Pod updates & policies
How Synap Cloud schedules and applies Data Pod updates, and what you can control
When your pod runs on Synap Cloud, the hosted control plane can deliver new backend releases without you SSH-ing into servers. This page explains what you choose (policy), what happens automatically, and where limits apply.
Update policies
Each registered pod has an update policy stored in the control plane:
| Policy | Meaning |
|---|---|
| Manual | New versions are published to your pod only when you explicitly trigger an update (from the app or admin tooling). |
| Auto (latest) | When a new release is registered (for example after CI publishes images), eligible pods can be included in a rolling update job so they move to the new version without a manual click. |
| Pinned | Reserved for workflows where a pod should stay on a specific version until you change the pin (exact UX may evolve; ask support if you rely on this). |
Changing policy does not by itself pull a new image; it changes when automatic triggers are allowed.
What “up to date” means
The control plane compares your pod’s reported current version (a concrete release tag, for example a semver) with the latest registered release for the platform. If they match, the pod is considered up to date. If a newer tag exists, you will see an update available state in product surfaces that expose it.

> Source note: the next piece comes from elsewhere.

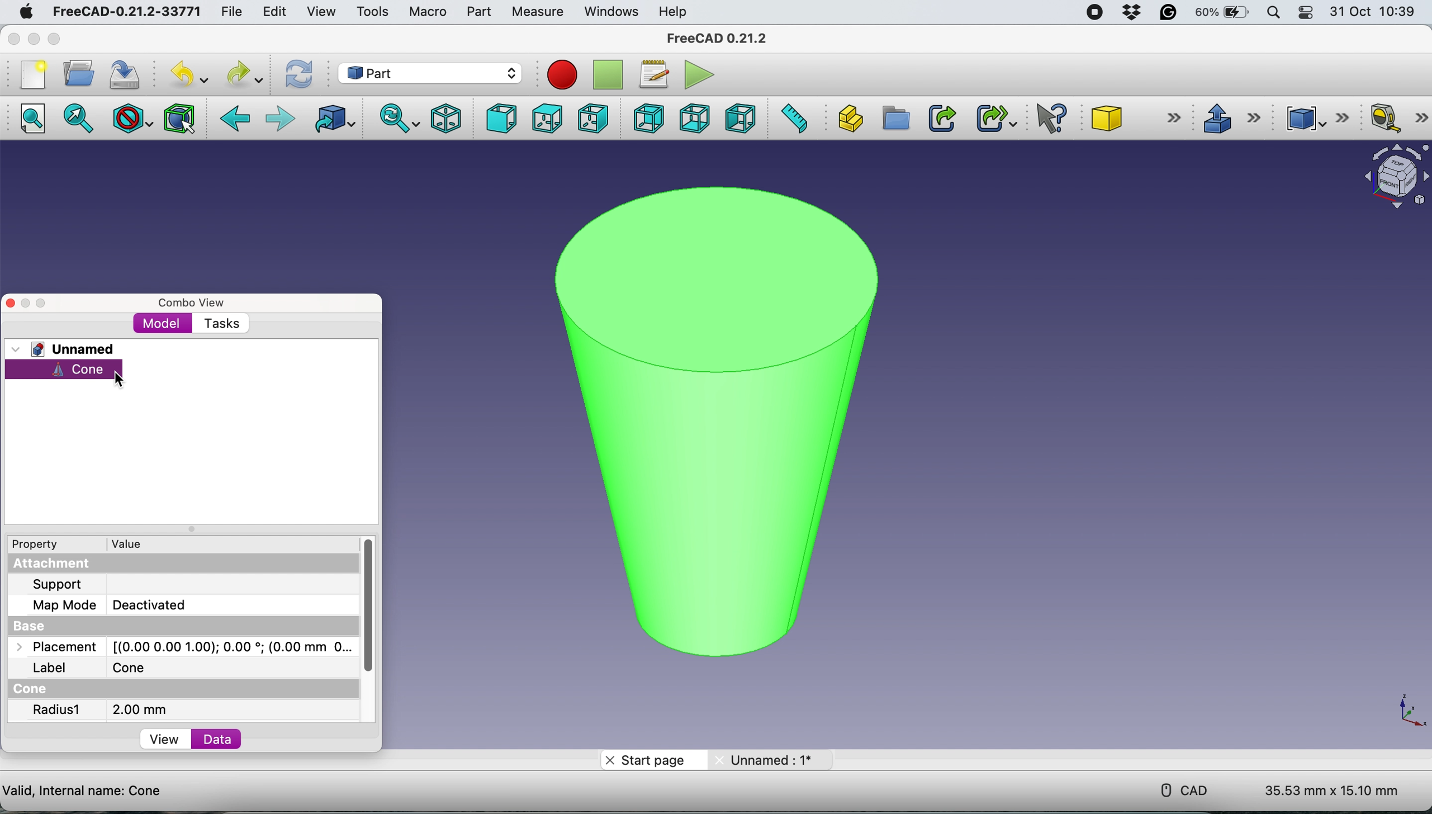  Describe the element at coordinates (1231, 118) in the screenshot. I see `extrude` at that location. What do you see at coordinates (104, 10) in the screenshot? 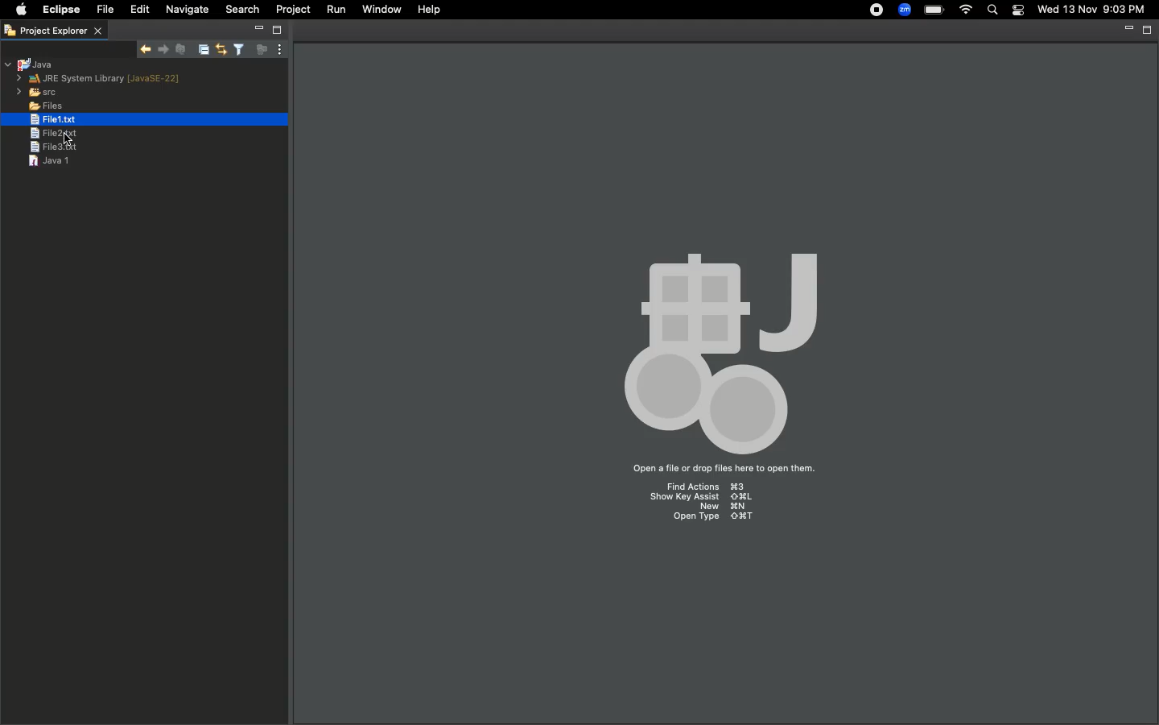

How an update is applied (high level)
- The control plane enqueues a rolling update job (or a single-pod update for one tenant).
- The job signs a short-lived JWT and calls your pod’s pod-agent over HTTPS:
POST /api/pod-agent/command. - The pod-agent verifies the token using the control plane’s public keys (JWKS), then runs the update script (pull images, migrate, restart, health checks).
- The pod calls back to the control plane so the UI and records reflect success or failure.
No SSH is required for this path. The pod-agent is designed to stay up even when application containers restart.
What you need on the network
- Your pod must be reachable at its public HTTPS URL (custom domain or
https://<subdomain>.<Synap app domain>). - The pod must be able to reach the control plane’s JWKS endpoint over HTTPS so the pod-agent can verify JWTs.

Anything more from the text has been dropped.